-- Supplied data --
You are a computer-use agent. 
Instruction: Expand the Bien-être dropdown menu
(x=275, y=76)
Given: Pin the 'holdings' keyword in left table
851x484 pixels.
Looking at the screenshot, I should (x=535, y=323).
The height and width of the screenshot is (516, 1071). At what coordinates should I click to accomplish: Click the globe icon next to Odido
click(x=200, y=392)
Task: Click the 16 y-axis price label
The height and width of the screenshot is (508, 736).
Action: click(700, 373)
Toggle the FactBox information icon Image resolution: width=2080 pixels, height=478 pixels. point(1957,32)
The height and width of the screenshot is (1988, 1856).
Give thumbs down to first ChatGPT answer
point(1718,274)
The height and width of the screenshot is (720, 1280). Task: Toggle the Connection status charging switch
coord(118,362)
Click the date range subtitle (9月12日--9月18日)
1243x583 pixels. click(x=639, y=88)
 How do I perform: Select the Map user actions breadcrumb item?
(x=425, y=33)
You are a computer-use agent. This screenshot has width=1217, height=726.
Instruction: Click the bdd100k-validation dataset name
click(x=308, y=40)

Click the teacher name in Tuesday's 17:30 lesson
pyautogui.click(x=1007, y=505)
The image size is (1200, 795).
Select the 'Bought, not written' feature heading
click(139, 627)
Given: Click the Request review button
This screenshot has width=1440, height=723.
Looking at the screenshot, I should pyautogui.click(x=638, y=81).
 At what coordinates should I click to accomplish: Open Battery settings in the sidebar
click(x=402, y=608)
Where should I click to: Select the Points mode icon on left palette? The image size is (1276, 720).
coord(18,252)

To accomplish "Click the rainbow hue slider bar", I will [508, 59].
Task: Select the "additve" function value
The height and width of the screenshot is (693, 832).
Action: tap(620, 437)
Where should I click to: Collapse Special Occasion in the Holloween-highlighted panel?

-- Problem statement --
I need every line of the material that includes "computer", so please copy them out.

-- Written response --
You are a computer-use agent. 
You are a computer-use agent. This screenshot has width=1217, height=726.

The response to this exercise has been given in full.